When using the mean wind direction in Reynolds-averaged Navier–Stokes (RANS) simulations of atmospheric dispersion, it is well documented that peak concentration levels are often overestimated, and lateral spreading underestimated. A number of studies report that if the variability of wind directions observed in experiments is included in the boundary conditions, peak levels improve, but lateral spreading is overestimated. In the current work, we argue that fluctuations in wind directions observed in experiments are partly accounted for by the modeled turbulence in RANS simulations; and hence, the effective variability that should be used as a boundary condition to the simulations, needs to be lower than experimentally measured. A simple approach is proposed that reduces the variability based on turbulence levels predicted in the RANS turbulence model.

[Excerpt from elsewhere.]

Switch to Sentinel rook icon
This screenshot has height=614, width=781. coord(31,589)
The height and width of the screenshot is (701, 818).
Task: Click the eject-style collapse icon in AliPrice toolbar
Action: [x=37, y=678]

We test the approach by performing a series of dispersion simulations of the well-documented Prairie Grass experiments, and demonstrate that simulations improve significantly.

► Effect of wind variability at the inlet of RANS dispersion simulations is studied. ► Variability observed in experiments is already partly included in the RANS model. ► A method is proposed to estimate a reduced level of variability required for RANS. ► We validate the approach with simulations of the Prairie-Grass Experiment. ► Results improve significantly compared to RANS with no or full wind variability.